L’aéropoésie (en italien : aeropoesia) est un genre poétique inventé par Filippo Tommaso Marinetti au travers de ses manifestes lancés en 1931 (Le Paysage et l'Esthétique futuriste, le manifeste futuriste de l'Aéropoésie[1]) et en 1933 (Manifeste de l'aéropoésie[2]), avant d'être consolidé au travers de ses œuvres L'Aéropoème du Golfe de La Spezia (1935)[3] et Canto eroi e macchine della guerra mussoliniana (1942).

Définition

L'aéropoésie est un genre poétique qui abolit la ponctuation, une partie de la syntaxe, l'utilisation paroxystique de l'analogie et des néologismes. Apparaissent parfois quelques passages de Parole in libertà (it).

L'aéropoème est divisé en neuf parties appelées « simultanéité » et est précédé d'une préface autographe, appelée « essai ».

Analyse de l'aéropoésie dans l'œuvre de Marinetti

Dans les essais, Marinetti affirme la nécessité de vaincre, à la suite de la Première Guerre mondiale et de l'occupation italienne de l'Éthiopie ainsi que la Guerra Multifronte, menée par Mussolini. Le poète, au-delà de la participation active à cette guerre (il partira comme volontaire au front russe), dédie ses poèmes, récités en public à plusieurs reprises dans de nombreuses villes italiennes, aux Italiens tombés en Afrique et en Europe :

«

Da un pubblico genovese scatta fuori anche questo
- Ma tu canti gli Eroi come Omero
Sono forse un Omero motorizzato poiché "le sue divinità facevano azzuffare i popoli perché i poeti avessero qualcosa da cantare".
Ora pregano Iddio artista degli artisti moltiplicatore di eroi mirabili al punto di fare della parola Italia la più bella parola di tutte le lingue e di vincere la mia aeropoesia registratrice di soldati gloriosi

»

Filippo Tommaso Marinetti, Canto eroi e macchine della guerra mussoliniana

« Quelqu'un du public génois surgit avec cette question :

- Mais tu chantes les héros comme Homère ?

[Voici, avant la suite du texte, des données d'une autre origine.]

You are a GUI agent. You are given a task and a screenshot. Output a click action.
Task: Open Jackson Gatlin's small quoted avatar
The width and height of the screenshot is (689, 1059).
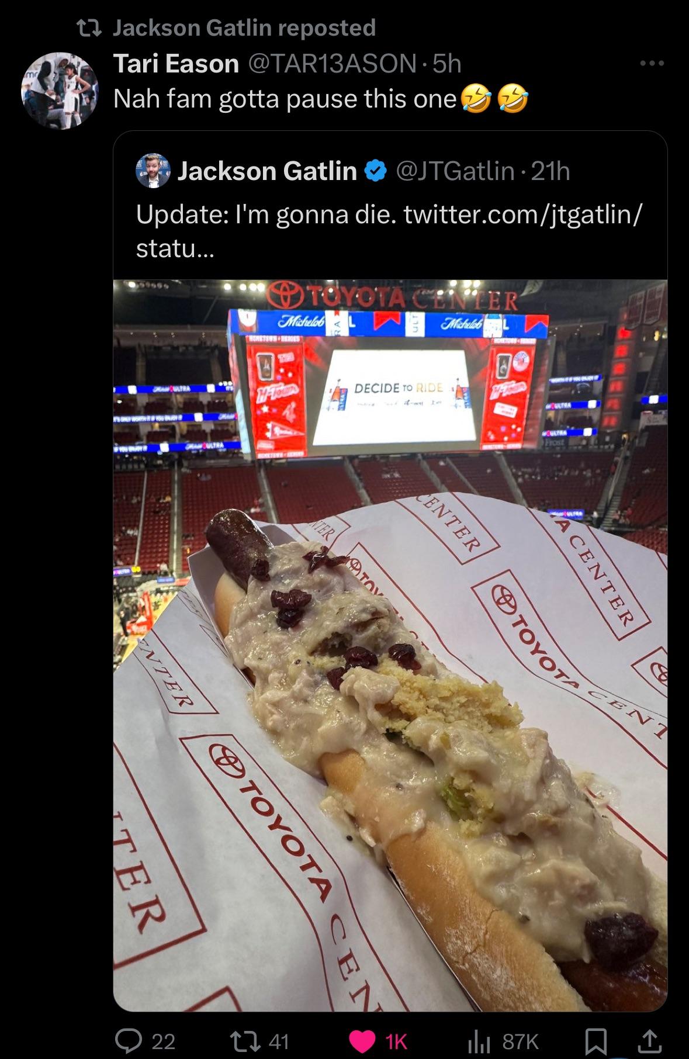pyautogui.click(x=153, y=171)
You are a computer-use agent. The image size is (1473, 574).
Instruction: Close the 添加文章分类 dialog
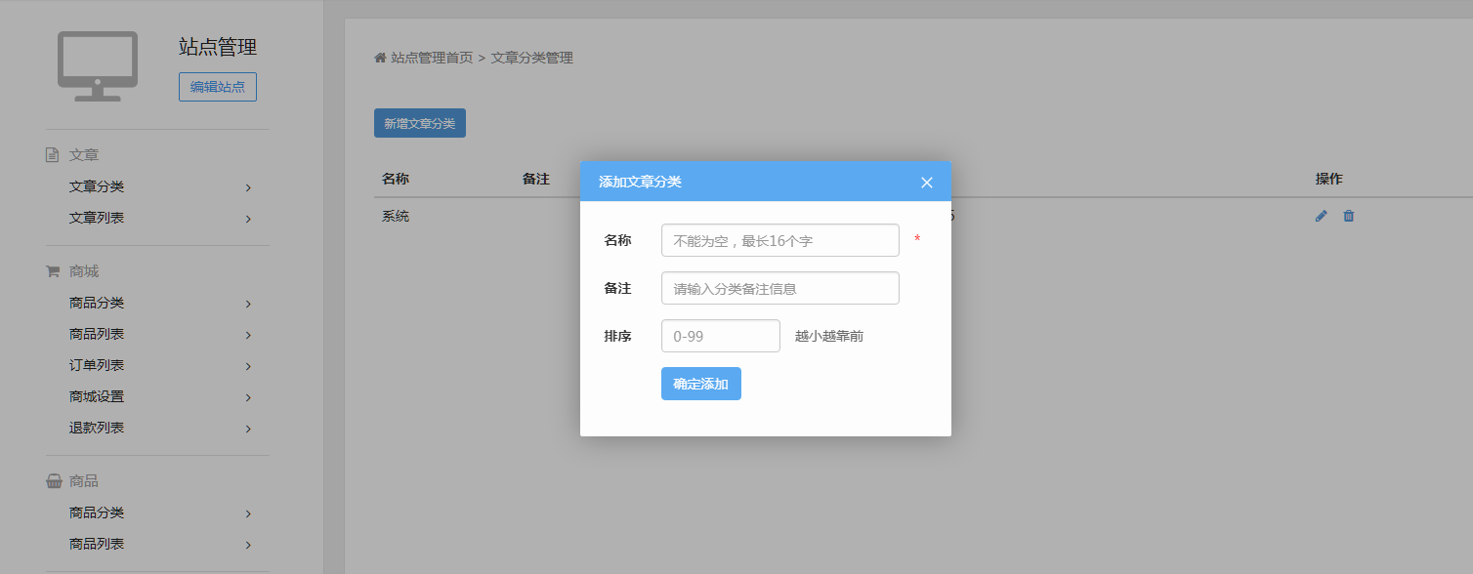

Je suis peut-être un Homère motorisé puisque « ses divinités faisaient se disputer le peuple pour que les poètes aient quelque chose à chanter ».
Maintenant prie le dieu artiste des artistes multiplicateurs de héros admirables au point de faire du mot Italie le plus beau mot de toutes les langues et de vaincre mon aéropoésie gardienne des soldats glorieux »

Canto eroi e macchine della guerra mussoliniana

Les simultanéités sont presque toutes dédiées à autant de héros tombés : Savaré (Abyssinie), Borsini et Ciaravolo (destroyer Nullo), Mario Visinitini (aviation), Corito Bellotti (Croix-Rouge aérien), Gabriele Pepe (canonnier en Afrique), Annibale Pagliarini (« NCO de comptabilité » en Grèce), et les quatre-cents gendarmes gondariniens de Culquabert, tombés pour la défense du front somalo-éthiopien.

À certains égards, Canto eroi e macchine della guerra mussoliniana est un retour à l'« obsession lyrique de la matière » professée par Marinetti au tempo du Zang Tumb Tumb (it), une œuvre littéraire antérieure : le poète prend souvent le point de vue paradoxal et abstrait des objets (artificiels ou naturels), et des phénomènes météorologiques :

«

A 800 metri di profondità ventilando e ventilandosi il chilometrico bosco d'alghe rimprovera ammonisce accarezza e tentacola l'acciaio spaccato del sommergibile
Questi ha scarsa conducibilità elettrica

»

Filippo Tommaso Marinetti, Canto eroi e macchine della guerra mussoliniana

« À 800 mètres de profondeur aérant et s'aérant le kilométrique bois d'algues reproche, réprimande, caresse et tentaculise l'acier brisé du sous-marin
Ceux-ci ont une faible conductivité électrique »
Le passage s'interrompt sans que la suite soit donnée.